Because in the first example, the compiler is able to infer the type of seqOp
based on the first argument list supplied. aggregateByKey
is using currying:
def aggregateByKey[U](zeroValue: U)
(seqOp: (U, V) ⇒ U,
combOp: (U, U) ⇒ U)
(implicit arg0: ClassTag[U]): RDD[(K, U)]

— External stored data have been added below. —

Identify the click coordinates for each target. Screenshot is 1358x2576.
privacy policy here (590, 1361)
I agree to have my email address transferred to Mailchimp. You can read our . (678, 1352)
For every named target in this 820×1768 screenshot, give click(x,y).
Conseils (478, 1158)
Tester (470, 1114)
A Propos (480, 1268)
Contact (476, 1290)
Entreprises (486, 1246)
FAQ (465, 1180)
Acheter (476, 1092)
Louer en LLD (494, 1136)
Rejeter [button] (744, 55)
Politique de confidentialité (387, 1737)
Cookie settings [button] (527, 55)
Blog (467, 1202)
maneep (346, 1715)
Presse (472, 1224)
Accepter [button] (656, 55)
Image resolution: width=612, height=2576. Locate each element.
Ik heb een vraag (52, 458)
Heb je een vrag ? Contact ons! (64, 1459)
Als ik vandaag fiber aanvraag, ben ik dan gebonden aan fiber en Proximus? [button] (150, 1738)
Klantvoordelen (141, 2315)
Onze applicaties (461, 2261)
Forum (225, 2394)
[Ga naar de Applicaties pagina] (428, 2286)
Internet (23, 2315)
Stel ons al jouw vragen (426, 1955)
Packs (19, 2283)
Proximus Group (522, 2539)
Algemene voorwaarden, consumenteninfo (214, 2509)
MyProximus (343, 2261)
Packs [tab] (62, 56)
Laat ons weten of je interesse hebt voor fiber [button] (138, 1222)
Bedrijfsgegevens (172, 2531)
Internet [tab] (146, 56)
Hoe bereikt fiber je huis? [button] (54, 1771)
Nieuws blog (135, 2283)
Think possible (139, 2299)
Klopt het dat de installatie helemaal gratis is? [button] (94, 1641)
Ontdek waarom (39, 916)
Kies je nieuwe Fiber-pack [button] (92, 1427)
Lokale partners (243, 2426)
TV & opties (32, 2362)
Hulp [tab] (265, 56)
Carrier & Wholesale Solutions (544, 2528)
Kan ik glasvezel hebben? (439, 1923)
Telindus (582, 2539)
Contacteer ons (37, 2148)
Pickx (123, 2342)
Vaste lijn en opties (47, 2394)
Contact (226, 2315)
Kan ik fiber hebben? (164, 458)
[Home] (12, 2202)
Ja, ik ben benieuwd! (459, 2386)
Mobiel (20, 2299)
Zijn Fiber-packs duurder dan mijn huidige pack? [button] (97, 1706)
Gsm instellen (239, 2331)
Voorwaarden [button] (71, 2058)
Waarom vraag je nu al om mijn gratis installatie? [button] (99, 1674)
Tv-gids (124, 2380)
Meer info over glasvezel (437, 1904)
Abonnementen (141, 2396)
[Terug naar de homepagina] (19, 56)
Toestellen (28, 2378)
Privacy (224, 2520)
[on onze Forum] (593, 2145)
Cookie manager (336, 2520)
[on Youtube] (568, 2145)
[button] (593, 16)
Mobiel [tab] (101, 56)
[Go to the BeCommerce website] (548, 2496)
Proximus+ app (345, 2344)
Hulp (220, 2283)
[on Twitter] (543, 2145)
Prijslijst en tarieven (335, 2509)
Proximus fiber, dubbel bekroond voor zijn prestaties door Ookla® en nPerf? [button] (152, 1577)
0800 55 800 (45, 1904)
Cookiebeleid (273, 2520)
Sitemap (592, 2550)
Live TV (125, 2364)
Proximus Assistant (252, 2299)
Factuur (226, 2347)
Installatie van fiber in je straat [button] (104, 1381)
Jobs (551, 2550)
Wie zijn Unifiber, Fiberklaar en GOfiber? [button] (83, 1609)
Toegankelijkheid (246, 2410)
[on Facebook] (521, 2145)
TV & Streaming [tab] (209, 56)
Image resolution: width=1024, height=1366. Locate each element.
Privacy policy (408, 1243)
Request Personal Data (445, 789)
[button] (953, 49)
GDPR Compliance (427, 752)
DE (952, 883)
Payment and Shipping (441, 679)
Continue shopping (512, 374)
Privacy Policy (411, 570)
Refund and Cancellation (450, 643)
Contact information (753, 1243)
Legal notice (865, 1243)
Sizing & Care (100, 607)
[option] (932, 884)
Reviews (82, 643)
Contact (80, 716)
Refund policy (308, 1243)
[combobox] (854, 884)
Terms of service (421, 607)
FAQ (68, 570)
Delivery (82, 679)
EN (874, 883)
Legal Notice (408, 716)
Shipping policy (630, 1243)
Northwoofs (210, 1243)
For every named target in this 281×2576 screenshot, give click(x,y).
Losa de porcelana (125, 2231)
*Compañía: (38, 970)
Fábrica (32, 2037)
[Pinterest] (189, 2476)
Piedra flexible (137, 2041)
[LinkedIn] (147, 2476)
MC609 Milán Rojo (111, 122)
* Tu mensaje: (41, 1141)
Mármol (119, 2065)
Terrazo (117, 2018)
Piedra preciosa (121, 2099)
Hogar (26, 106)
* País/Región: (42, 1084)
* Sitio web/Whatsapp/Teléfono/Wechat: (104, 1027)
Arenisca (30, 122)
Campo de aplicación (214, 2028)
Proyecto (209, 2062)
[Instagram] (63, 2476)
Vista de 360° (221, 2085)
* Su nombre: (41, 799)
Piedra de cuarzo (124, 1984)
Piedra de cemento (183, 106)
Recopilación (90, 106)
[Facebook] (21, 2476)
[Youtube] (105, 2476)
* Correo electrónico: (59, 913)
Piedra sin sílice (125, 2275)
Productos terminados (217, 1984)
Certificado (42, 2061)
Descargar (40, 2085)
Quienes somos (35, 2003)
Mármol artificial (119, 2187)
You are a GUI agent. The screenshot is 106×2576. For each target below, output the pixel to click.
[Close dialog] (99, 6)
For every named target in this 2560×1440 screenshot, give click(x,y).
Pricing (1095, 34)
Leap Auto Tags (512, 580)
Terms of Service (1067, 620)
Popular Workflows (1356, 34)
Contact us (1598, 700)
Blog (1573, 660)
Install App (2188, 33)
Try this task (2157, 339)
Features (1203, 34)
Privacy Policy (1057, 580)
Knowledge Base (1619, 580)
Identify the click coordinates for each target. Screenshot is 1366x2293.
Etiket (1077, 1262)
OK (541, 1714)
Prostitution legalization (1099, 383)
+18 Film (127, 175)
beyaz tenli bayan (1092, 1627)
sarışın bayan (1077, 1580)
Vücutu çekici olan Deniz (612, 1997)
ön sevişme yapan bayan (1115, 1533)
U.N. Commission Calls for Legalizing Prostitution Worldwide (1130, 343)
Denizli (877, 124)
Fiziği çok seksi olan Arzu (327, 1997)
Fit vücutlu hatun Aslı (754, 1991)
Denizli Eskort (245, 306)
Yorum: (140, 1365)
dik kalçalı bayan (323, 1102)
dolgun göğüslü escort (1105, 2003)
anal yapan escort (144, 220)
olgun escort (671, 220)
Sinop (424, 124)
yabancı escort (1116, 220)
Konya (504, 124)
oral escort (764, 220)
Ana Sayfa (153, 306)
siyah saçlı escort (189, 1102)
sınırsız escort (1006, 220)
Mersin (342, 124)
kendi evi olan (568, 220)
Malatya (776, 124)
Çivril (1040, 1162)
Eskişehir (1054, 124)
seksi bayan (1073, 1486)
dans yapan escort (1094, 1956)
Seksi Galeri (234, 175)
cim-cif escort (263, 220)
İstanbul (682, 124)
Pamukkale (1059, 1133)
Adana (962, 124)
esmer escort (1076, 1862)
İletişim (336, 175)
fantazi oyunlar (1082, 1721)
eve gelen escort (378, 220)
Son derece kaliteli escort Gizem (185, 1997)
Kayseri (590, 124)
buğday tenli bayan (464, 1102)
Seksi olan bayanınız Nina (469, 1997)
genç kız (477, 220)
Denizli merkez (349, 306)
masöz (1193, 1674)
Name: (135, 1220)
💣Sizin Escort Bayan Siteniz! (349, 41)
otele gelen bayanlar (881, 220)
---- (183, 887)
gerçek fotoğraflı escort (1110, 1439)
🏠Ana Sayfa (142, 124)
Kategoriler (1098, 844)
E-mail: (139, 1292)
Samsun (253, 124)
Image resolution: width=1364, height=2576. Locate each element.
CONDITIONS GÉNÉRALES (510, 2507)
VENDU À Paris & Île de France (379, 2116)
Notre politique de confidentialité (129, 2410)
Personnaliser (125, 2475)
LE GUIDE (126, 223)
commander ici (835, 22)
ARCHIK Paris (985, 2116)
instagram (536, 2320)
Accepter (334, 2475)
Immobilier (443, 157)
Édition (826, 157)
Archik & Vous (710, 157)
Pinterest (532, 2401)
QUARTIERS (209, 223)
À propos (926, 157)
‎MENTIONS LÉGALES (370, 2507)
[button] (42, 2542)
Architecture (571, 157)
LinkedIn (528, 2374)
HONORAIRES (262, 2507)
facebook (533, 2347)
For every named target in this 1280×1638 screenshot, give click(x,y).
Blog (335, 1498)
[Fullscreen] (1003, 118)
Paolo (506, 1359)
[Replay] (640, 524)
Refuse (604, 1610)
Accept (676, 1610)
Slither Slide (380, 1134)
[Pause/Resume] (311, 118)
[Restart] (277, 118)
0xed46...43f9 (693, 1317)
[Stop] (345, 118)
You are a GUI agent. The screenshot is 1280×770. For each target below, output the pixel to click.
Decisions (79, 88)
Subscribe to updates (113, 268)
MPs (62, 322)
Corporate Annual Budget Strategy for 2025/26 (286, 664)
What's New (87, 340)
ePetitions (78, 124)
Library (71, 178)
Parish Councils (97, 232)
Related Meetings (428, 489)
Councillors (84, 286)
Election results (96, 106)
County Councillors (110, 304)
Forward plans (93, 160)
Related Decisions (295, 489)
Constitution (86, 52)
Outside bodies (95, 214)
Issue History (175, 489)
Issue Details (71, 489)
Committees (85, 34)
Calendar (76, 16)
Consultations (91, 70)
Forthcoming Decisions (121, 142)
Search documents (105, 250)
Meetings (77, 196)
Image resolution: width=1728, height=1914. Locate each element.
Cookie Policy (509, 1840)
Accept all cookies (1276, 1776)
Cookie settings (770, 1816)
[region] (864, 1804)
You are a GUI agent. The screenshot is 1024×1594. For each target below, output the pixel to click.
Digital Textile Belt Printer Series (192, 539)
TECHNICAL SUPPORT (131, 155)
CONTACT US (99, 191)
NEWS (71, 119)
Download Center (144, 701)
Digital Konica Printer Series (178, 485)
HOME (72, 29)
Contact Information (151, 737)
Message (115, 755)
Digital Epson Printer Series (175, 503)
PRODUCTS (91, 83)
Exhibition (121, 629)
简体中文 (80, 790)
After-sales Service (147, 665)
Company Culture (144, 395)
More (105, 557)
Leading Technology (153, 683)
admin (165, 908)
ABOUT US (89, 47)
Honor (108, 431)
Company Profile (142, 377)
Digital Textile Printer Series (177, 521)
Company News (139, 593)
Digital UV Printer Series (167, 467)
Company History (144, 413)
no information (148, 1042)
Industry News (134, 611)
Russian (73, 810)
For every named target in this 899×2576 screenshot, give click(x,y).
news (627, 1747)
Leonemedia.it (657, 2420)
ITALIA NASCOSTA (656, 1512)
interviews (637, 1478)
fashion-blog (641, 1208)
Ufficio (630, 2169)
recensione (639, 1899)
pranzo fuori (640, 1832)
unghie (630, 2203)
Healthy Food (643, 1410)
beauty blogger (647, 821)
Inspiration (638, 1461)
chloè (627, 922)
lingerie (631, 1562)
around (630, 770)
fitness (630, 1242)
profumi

The way type inference works in Scala, is that the compiler is able to infer the type of the second argument list based on the first. So in the first example, it knows that that seqOp
is a function ((Int, Int), String) => (Int, Int)
, same goes for combOp
.
On the contrary, combineByKey
there's only a single argument list:
combineByKey[C](createCombiner: (V) ⇒ C,
mergeValue: (C, V) ⇒ C,
mergeCombiners: (C, C) ⇒ C): RDD[(K, C)]
And without explicitly stating the types, the compiler doesn't know what to infer x
and y
to.
What you can do to help the compiler is to explicitly specify the type arguments:
animals23
.combineByKey[(Int, Int)](x => (x.length,1),
(x, y) => (x._1 + y.length, x._2 + 1),
(x, y) => (x._1 + y._1, x._2 + y._2))
.map(x => (x._1, x._2._1.toDouble / x._2._2.toDouble))
.collect